TO DO: Reproduce verbatim the entries below from the line with "The image size is (1871, 678)." to the line with "y-tick-label: 10% is", including both of those lines.

====

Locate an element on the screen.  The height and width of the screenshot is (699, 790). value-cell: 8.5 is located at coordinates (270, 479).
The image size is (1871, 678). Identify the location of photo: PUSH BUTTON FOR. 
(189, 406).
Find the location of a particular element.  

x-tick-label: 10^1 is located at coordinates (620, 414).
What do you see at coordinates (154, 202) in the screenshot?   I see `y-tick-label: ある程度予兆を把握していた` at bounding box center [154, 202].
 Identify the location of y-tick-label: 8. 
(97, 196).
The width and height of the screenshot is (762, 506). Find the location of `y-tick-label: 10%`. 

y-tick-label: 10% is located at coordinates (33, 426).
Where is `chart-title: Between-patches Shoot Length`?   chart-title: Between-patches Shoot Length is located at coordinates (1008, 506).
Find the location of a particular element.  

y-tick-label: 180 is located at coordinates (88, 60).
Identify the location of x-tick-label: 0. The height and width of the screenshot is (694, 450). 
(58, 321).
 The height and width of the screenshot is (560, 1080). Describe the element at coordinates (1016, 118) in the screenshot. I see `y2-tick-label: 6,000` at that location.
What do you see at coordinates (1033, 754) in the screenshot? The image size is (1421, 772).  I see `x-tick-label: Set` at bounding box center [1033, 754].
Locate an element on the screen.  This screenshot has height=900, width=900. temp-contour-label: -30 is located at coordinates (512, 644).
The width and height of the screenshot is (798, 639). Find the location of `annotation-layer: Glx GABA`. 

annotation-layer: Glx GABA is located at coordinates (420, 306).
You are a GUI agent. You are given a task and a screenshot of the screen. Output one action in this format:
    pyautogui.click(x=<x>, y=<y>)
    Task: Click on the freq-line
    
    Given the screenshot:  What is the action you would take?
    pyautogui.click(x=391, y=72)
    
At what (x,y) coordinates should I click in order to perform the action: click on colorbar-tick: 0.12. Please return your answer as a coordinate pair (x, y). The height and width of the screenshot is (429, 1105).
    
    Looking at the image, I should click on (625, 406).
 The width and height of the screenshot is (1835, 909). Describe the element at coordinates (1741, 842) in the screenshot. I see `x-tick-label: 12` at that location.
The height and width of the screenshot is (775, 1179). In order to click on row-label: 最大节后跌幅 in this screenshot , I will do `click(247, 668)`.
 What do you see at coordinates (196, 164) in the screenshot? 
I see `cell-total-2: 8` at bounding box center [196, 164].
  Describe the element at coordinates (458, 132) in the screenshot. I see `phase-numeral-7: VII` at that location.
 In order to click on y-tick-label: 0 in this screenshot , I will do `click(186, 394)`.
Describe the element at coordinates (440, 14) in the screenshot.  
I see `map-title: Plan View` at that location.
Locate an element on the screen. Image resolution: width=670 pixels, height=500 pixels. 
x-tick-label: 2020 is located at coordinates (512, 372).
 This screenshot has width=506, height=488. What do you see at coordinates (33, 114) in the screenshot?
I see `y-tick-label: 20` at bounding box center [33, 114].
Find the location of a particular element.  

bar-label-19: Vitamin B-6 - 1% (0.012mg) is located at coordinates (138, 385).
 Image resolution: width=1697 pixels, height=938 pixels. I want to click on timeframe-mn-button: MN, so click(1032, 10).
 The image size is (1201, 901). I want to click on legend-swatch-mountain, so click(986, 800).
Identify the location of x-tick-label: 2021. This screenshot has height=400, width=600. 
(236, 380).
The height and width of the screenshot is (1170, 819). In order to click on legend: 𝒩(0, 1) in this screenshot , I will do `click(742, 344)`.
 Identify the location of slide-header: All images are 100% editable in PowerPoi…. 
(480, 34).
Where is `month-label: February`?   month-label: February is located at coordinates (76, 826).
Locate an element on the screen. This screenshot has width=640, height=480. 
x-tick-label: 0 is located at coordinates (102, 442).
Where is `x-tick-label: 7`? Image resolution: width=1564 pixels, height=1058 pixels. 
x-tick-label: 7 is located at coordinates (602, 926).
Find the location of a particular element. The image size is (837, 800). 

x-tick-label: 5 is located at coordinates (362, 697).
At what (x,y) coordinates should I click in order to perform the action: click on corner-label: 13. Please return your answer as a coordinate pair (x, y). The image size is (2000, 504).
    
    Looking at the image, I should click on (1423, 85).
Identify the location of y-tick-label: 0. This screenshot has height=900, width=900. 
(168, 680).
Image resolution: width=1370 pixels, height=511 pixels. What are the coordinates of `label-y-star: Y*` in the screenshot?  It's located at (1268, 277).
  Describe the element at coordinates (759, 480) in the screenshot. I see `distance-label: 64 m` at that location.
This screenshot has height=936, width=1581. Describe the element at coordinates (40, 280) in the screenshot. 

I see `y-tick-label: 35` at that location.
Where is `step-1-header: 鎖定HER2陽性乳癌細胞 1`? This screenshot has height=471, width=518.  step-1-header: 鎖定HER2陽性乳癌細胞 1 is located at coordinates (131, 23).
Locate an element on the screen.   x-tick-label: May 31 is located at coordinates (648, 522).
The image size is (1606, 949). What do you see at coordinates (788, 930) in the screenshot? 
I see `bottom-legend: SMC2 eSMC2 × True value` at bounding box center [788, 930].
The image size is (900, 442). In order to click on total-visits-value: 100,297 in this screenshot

====

EXERCISE OUTPUT:
The image size is (1871, 678). Identify the location of photo: PUSH BUTTON FOR. 
(189, 406).
Find the location of a particular element.  

x-tick-label: 10^1 is located at coordinates (620, 414).
What do you see at coordinates (154, 202) in the screenshot?   I see `y-tick-label: ある程度予兆を把握していた` at bounding box center [154, 202].
 Identify the location of y-tick-label: 8. 
(97, 196).
The width and height of the screenshot is (762, 506). Find the location of `y-tick-label: 10%`. 

y-tick-label: 10% is located at coordinates (33, 426).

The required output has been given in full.